**Requirements**
Rewrite all the records below, requests included, and shift every coordinate in the answers by adding 18 to each number. Leave the pictures out.

**Available data**

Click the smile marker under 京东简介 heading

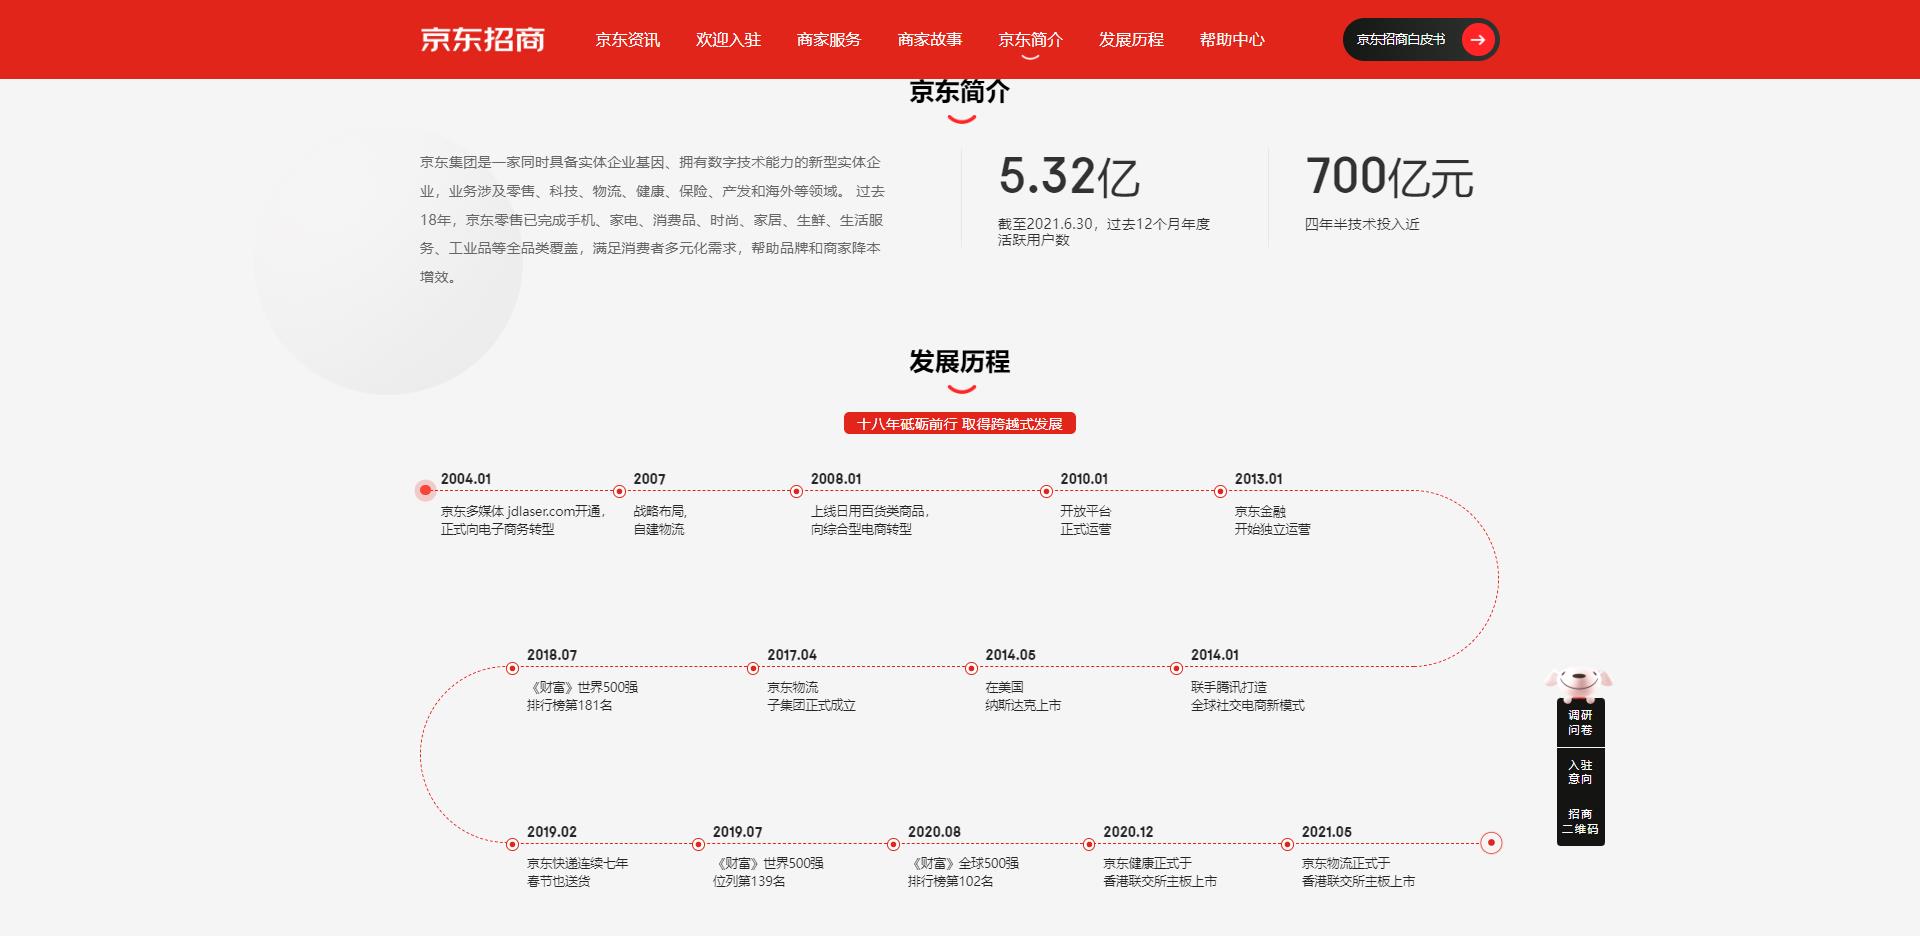[961, 117]
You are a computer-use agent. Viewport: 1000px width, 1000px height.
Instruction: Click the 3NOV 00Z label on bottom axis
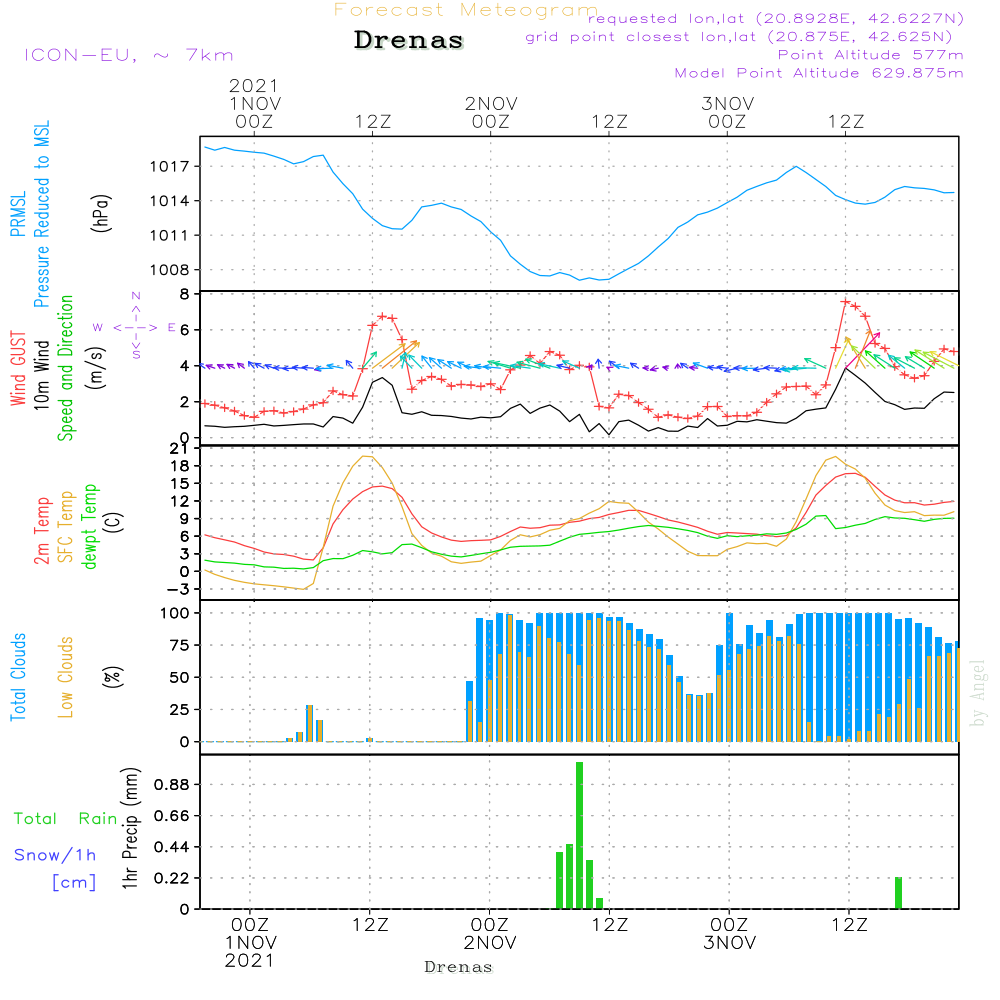tap(728, 934)
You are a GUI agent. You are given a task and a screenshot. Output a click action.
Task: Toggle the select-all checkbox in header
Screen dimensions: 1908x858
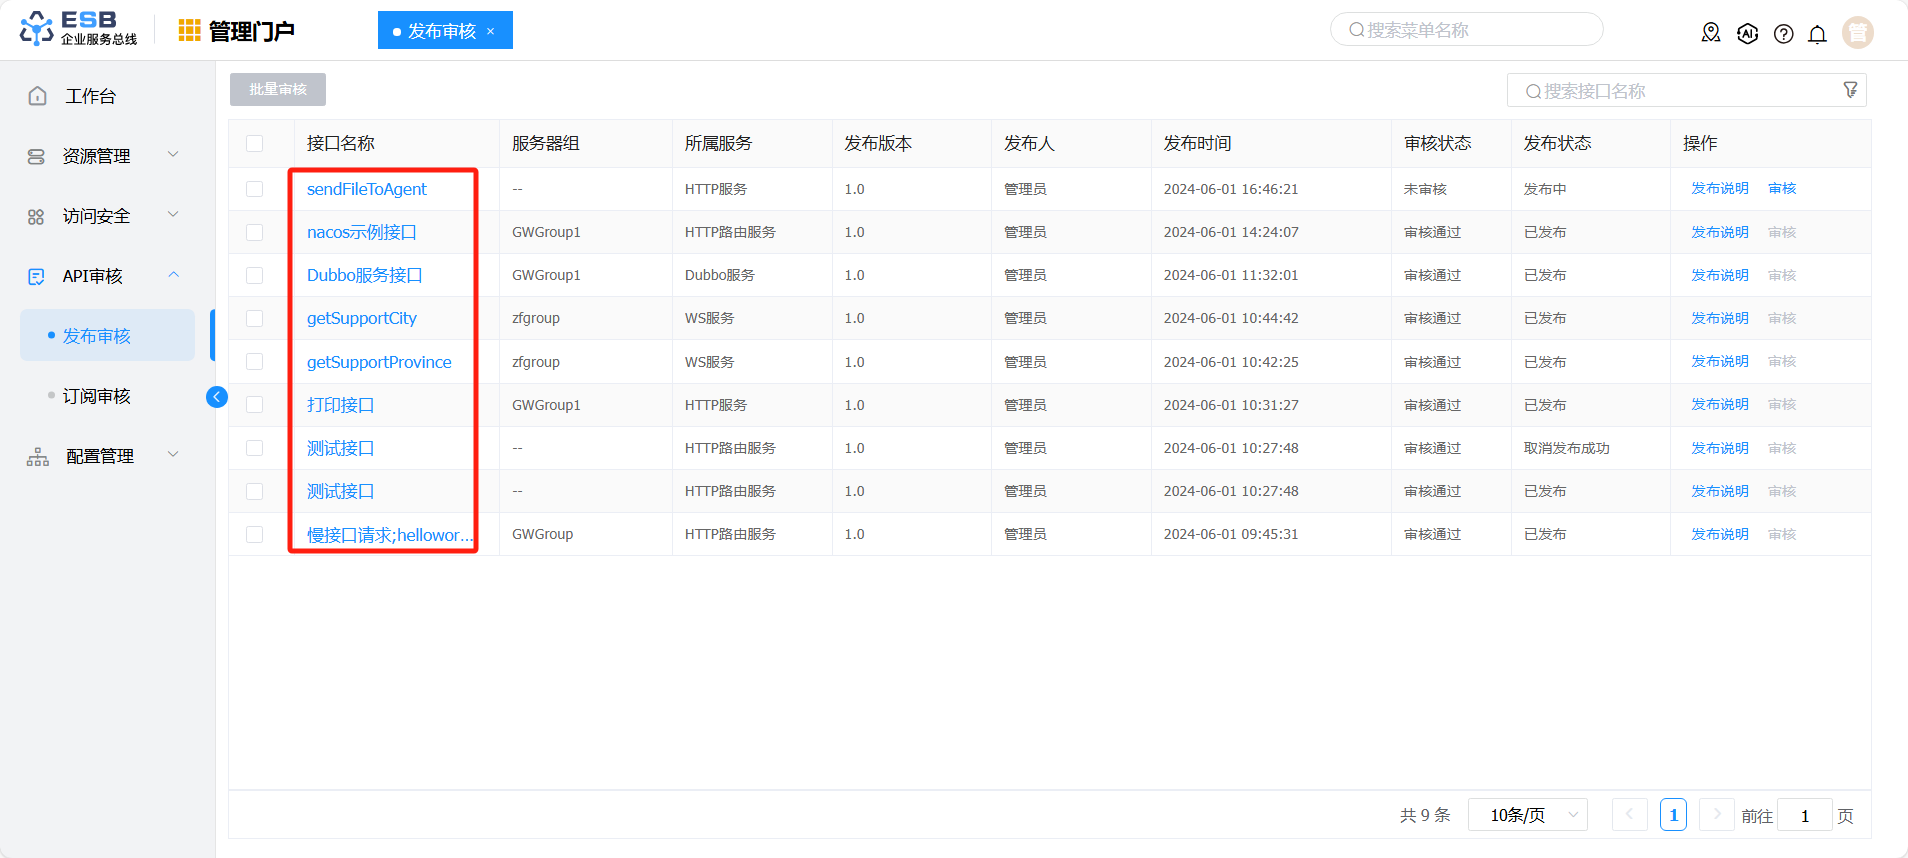(255, 144)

**Output below**
Click the smile marker under 京东简介 heading

[979, 135]
You are a computer-use agent. Viewport: 1000px width, 1000px height.
Instruction: Click the 3NOV 00Z label on bottom axis
tap(746, 952)
You are a GUI agent. You are given a task and a screenshot. Output a click action.
Task: Toggle the select-all checkbox in header
Screen dimensions: 1908x858
(273, 162)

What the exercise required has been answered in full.